I’m not sure what CNBC’s Mary Thompson was trying to say in this piece.  At first, she suggests CNBC was among General Electric’s media properties criticized by shareholders for being too liberal!  CNBC?  Liberal?  But then she is asked about this by Maria Bartiromo and Thompson’s answer is muddled.  I think what she’s suggesting is that Jeff Immelt, GE’s CEO, was criticized by shareholders for telling his media outlets that they were too hard on Obama.  Well, we know he couldn’t haven’t been talking about MSNBC.  Maybe you can figure out what she’s saying.

And it is impossible to think that, if he was criticized for telling his media outlets they were too hard on Obama, he was talking about CNBC.  Listen to the report below which followed the one above.  It’s about corporate tax rates of U.S. companies operating abroad.  The conservative argument is invariably that to tax them as they would be taxed in the U.S. would mean the loss of U.S. jobs because these companies would move their HQ abroad.  Listen carefully for Maria Bartiromo’s editorial comments during the interview.

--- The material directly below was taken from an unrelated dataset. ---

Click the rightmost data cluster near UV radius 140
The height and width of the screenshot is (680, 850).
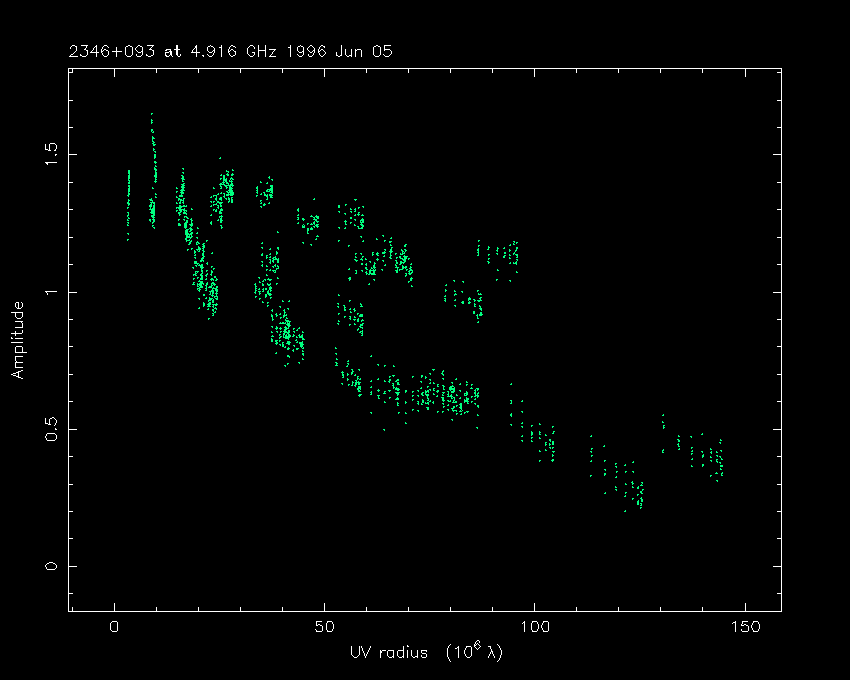(x=712, y=460)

After Greg Valliere, who is opposed to corporate taxes, makes his comments, Bartiromo says, “You make a good point.”  And then she says in a accusatory manner to the hapless woman on the progressive side of this argument, “You said [Obama] should go ahead and do this!”

When Valliere criticizes tax equality, his ridiculous argument that people move from state to state to avoid taxes goes unchallenged by Bartiromo (or the hapless progressive — Nicole Tichon, of the U.S. Public Interest Research Group — for that matter; I think CNBC tries to find the most feckless progressives to represent the side CNBC hates.) 

When Valliere makes the other well-worn canard that our corporate tax rates are the highest in the world, Bartiromo laughs.  Then when Tichon (now regaining her legs) says that’s debatable.  Bartiromo says “Whoa, Whoa, why is that debatable?” 

Tichon gives a halting but accurate answer, and then Valliere changes the subject, saying that companies won’t be able to create jobs,  Bartiromo says, “Right, Yep, Yep.”

Bartiromo wouldn’t know a journalistic ethic if hit her on her collagen inflated lips.